Police officers bounce radio or visible light waves off cars as they zoom past. By measuring the frequency of the returning echo, and comparing it to the known frequency of the original signal, they can compute the speed of the car. The physical basis for the calculation is the Doppler shift of waves which are emitted by a moving source.

It turns out that you don't need a radar detector to measure the radial speed of a star. Stars come with built-in frequency indicators. If you shine the light from a star through a prism or diffraction grating, it will break up into a spectrum, so that you can examine the amount of light at each frequency.

The spectrum of a star like our Sun contains light of all frequencies and colors. But if you look closely, you'll see that at some frequencies, there is a lack of light -- what look like a series of dark lines at certain frequencies. These are absorption lines due to atoms of different elements in the Sun's upper atmosphere.

It is often convenient to take the picture of a spectrum like this:

and make a 2-D plot of intensity as a function of frequency or wavelength, like this:

On graphs like this, the dark lines appear as dips in intensity. We can measure the frequency (or wavelength) of the lines very, very accurately.

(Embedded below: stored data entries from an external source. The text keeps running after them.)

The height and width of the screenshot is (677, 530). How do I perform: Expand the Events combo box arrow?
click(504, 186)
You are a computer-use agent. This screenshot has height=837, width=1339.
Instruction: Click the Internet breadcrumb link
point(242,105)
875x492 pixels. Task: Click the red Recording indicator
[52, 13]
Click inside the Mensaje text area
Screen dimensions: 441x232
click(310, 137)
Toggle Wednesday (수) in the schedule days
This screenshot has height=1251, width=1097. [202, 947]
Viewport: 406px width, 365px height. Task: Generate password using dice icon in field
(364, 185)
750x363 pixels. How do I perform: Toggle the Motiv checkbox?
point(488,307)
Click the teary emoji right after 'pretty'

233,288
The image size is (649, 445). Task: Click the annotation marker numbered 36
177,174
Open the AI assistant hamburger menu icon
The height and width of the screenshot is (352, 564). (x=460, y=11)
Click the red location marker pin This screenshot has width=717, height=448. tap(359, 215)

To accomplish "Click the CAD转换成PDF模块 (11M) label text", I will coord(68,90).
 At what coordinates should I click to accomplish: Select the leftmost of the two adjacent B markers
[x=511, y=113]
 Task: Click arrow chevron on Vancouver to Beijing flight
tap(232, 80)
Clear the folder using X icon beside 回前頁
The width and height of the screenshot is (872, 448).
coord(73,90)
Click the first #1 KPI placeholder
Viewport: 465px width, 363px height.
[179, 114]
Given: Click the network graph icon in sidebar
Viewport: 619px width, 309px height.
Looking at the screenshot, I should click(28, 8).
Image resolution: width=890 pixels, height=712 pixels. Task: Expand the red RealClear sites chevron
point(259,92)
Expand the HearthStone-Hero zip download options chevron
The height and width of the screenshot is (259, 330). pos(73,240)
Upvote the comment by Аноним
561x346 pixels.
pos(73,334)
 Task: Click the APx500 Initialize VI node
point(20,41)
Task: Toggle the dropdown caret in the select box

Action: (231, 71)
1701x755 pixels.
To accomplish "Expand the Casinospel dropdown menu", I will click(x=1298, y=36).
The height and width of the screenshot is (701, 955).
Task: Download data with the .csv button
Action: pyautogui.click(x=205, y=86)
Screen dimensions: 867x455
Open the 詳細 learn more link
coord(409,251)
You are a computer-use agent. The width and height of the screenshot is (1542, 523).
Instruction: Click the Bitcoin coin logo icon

Each chemical element -- hydrogen, helium, carbon, iron, etc. -- produces a distinctive set of absorption lines. We know the exact frequency of each line from experiments in labs here on Earth. However, if the star happens to be moving, then we will observe all of its lines to be shifted:

• if it moves towards us, the lines shift to the blue (higher frequency, smaller wavelength)
• if it moves towards us, the lines shift to the red (lower frequency, longer wavelength)

For example, let's compare the spectrum of our Sun to that of the star Arcturus.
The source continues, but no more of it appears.